A part la culture du cannabis, les paysans font pousser quelques cultures vivrières, maïs et sorgho. Ils savent parfaitement que la culture du cannabis est illégale, mais c’est pour eux le seul moyen d’obtenir un revenu et la demande est devenue plus forte chaque année. La qualité de la plante est très médiocre et ne part pas à l’exportation, mais cette herbe est vendue et consommée essentiellement dans les townships. Le prix moyen pour le volume d’un pot de yaourt d’un litre varie entre 50 et 100 rands.
Depuis 1975, l’Afrique du sud autorise l’utilisation du pesticide produit par Monsanto et qui contient du glyphosate. Quand la police du haut des hélicoptères pulvérise le pesticide rien ne résiste : les plantes sont détruites et les animaux tombent malades, les humains ont des taches brunes sur la peau et toussent pendant des mois. Des cultivateurs expliquent que parfois les hélicoptères pulvérisent le poison directement sur eux en les poursuivant au plus près. Mais ils replanteront l’an prochain parce que comme l’explique un vieil homme qui cultive la dagga depuis 40 ans : « le gouvernement ne s’occupe pas de nous. Il envoie les hélicoptères avec le poison, c’est tout. Il n’a rien à nous donner après avoir détruit nos récoltes, pas une idée, pas un projet ».
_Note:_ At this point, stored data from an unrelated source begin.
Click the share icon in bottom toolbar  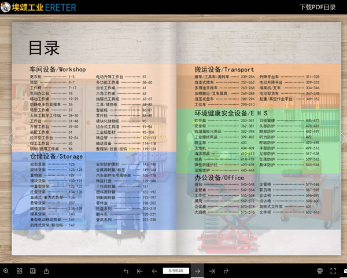coord(46,270)
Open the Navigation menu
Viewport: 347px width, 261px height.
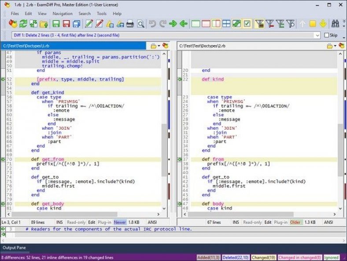pyautogui.click(x=62, y=14)
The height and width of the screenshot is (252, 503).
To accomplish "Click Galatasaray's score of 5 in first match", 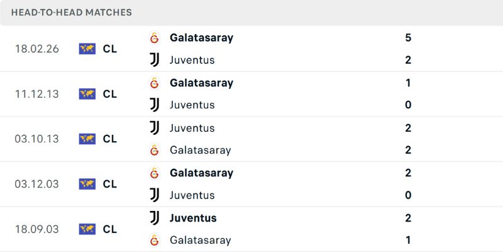I will [408, 38].
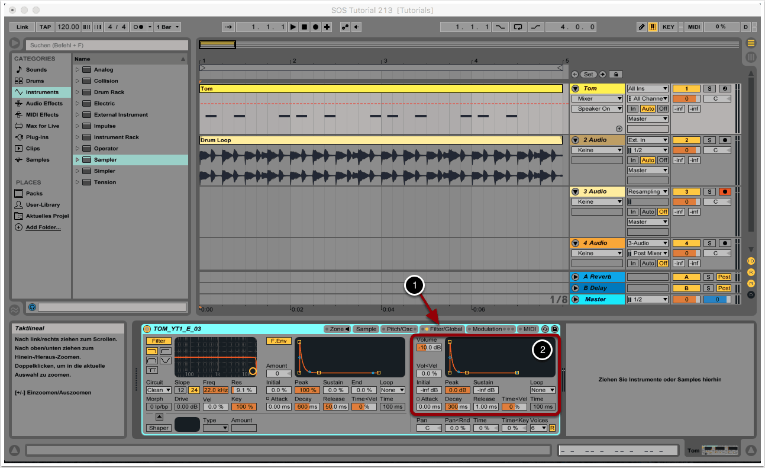Toggle the Filter on/off button in Sampler
The height and width of the screenshot is (468, 765).
pos(159,341)
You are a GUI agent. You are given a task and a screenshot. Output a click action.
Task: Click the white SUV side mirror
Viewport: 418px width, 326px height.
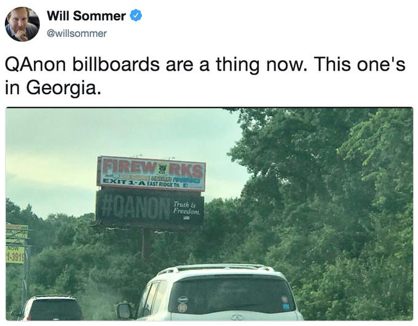[x=124, y=311]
Pourtant ce sont ces champs qui sont régulièrement aspergés de Roundup qui contient le glyphosate soupçonné d’être cancérigène, mais pour Monsanto le produit n’est pas dangereux quand on suit les instructions d’utilisation. Avec des gants, des chaussures, des vêtements adaptés, en se lavant immédiatement s’il y a risque de contact avec le produit, rien de grave ne peut se produire. Selon les témoignages recueillis par le journaliste de Ground Up, la police ne prend pas ce genre de précautions en aspergeant les villages.
Des militants ont entamé des actions légales contre ces épandages sauvages de la police en argumentant que la population doit être prévenue à l’avance, mais leur argument est vite balayé par la police qui riposte que prévenir de leur arrivée réduirait à néant leur intervention de lutte contre la culture du cannabis. La police affirme aussi que les pesticides employés sont autorisés et que le glyphosate est enregistré auprès des autorités. Pour justifier son action la police a fait appel à des experts qui clament haut et fort que le glyphosate est parfaitement inoffensif. Les militants eux aussi ont leurs experts qui sont beaucoup plus sceptiques sur l’innocuité du produit.
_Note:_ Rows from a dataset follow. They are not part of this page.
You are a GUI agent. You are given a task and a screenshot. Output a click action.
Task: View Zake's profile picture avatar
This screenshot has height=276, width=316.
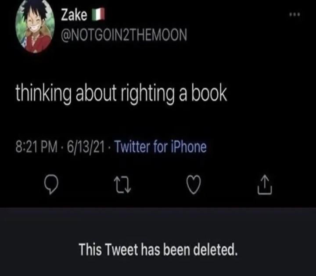tap(35, 27)
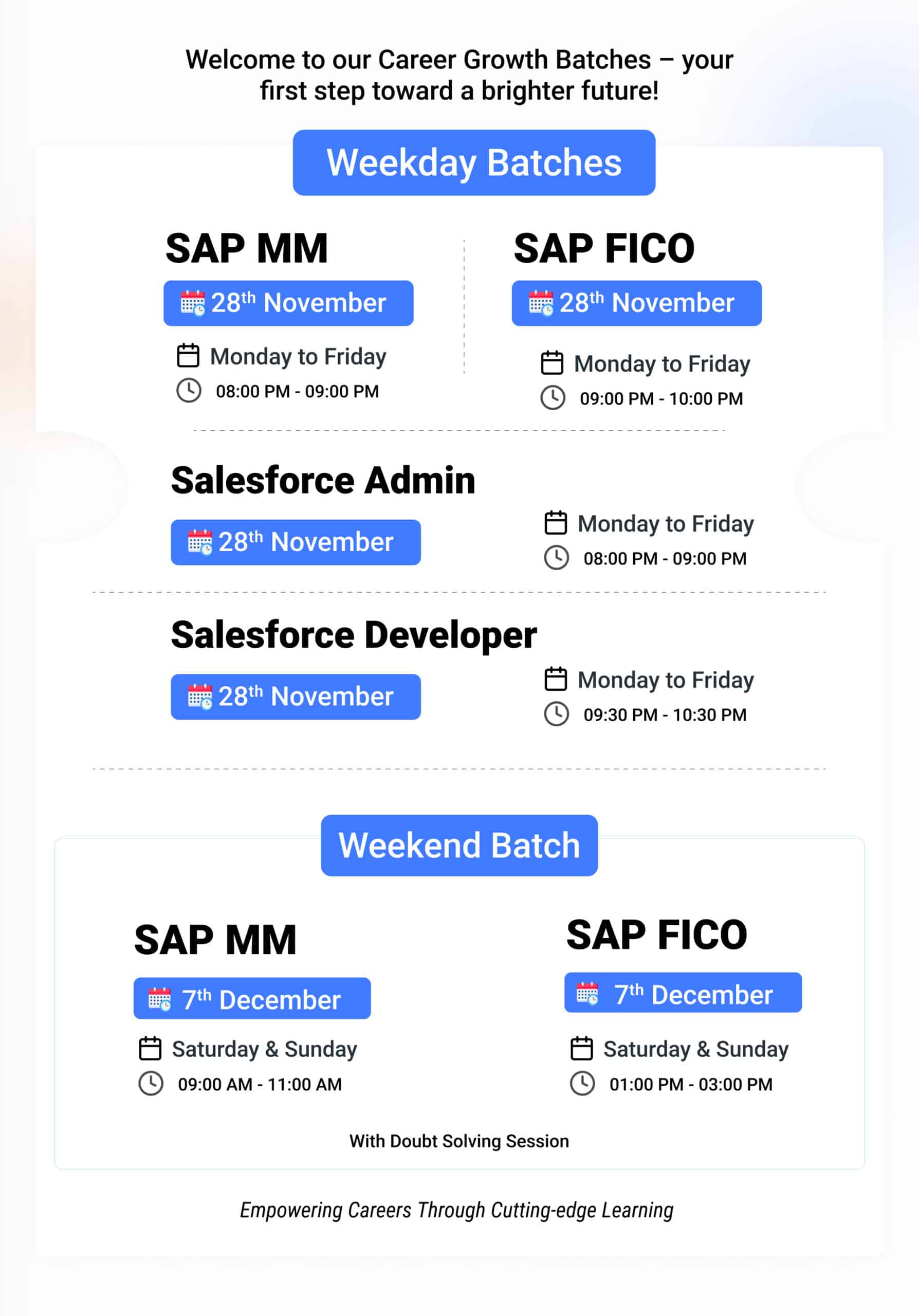Viewport: 919px width, 1316px height.
Task: Click the calendar icon beside Salesforce Admin's Monday to Friday
Action: pos(556,523)
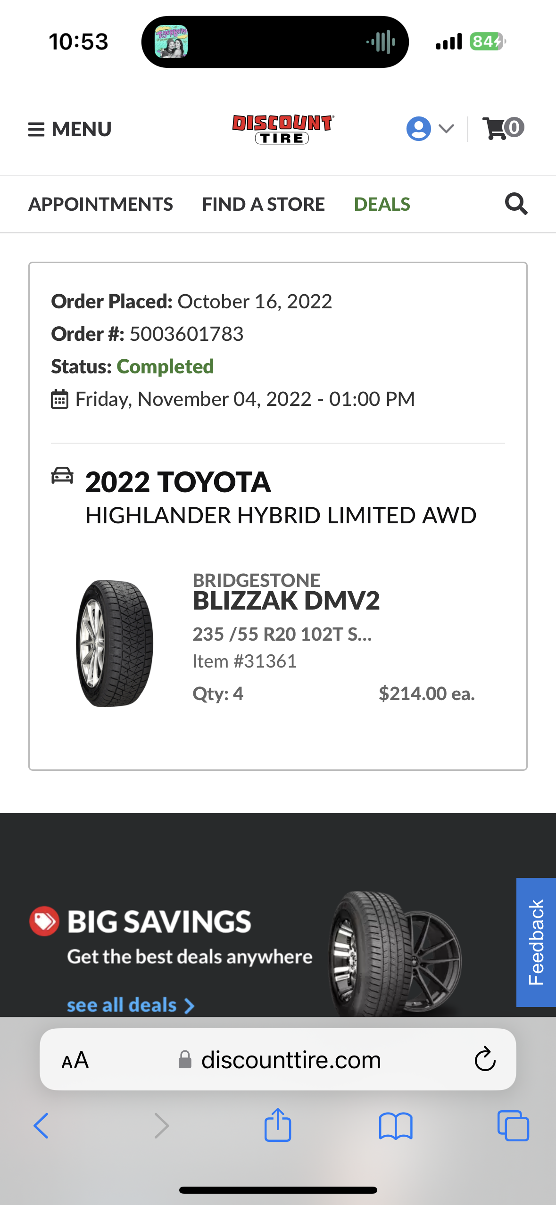The height and width of the screenshot is (1205, 556).
Task: Select Find a Store
Action: [263, 204]
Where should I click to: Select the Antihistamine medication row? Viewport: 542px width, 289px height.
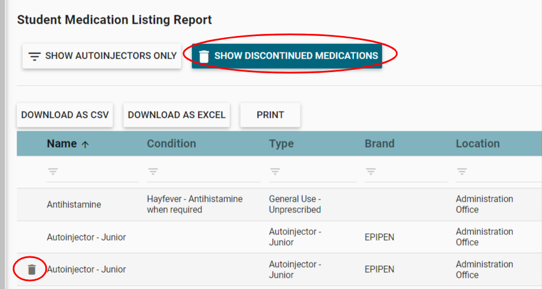pyautogui.click(x=74, y=204)
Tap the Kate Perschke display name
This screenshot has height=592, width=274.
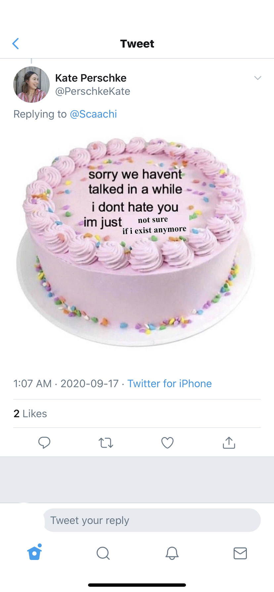[91, 78]
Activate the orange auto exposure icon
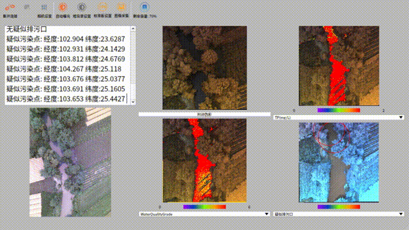The width and height of the screenshot is (409, 230). pos(63,7)
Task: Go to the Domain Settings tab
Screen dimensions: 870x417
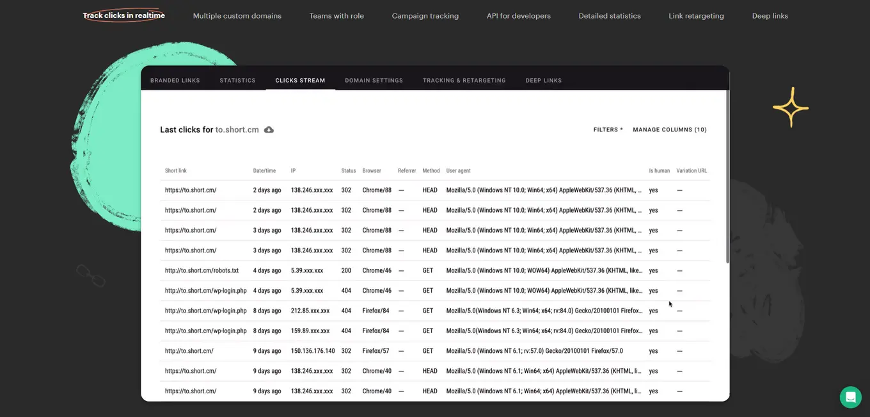Action: click(374, 81)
La bataille d’experts et de contre experts continuera longtemps, les paysans du Pondoland continueront à planter illégalement de la dagga, les malades continueront à souffrir, et le marché illégal du cannabis continuera à prospérer. A moins qu’une législation raisonnable et de bon sens mette fin au cauchemar de l’usage illégal du cannabis.